ロイドさんが超人過ぎるだけで私も充分優秀な魔導士なので、ロイドさんに見つかることなく行動できる自信があります。
「ねえマルスくん。別にシャワー中に入ってきてもいいんだよ」
シャワー室から顔だけ出してマルスくんを誘ってみる。
しかし、マルスくんは首を横に振った。
「それじゃあ俺が変態みたいじゃん。馬鹿言ってないでさっさとシャワー浴びてこいよ。後がつっかえてんだから」
「ちぇっ……」
マルスくんも汗だくなので本当は早くシャワーを浴びたいんだと思いますが、私に先を譲ってくれました。
マルスくんは口調こそ悪いですが誠実なので絶対にシャワーを覗いたりはしません。私としては覗かれても全然平気なんですが毎回言い訳されてしまいます。
実はえっちもまだです。
キスだって一か月前に一回したくらいだ。
マルスくんが寝ている間に私の方からこっそり頬っぺたにキスをしました。マルスくんの方からは一回もありません。

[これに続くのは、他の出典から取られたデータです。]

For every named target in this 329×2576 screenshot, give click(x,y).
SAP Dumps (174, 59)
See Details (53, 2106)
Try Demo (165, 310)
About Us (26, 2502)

同じ部屋にこんな美少女が一緒に泊まっているのに、一回も手を出したことがないとか普通あり得ないでしょう。私って魅力ないのかなぁ。ちょっとショックー。
スタイルはそこそこ良いと思うし、胸の大きさだって最低限ある。
性格はまあ……残念寄りだけど普段は真面目なんだよ。少なくともロイドさんの前では真面目に振る舞っているし。
私がこうやって素を見せるのはマルスくんだけ。マルスくんは私にとって『特別な友達』だから。
あーあ、私もはやく恋人の関係になりたいなぁ。
そのような事を考えながら私はシャワーを浴びました。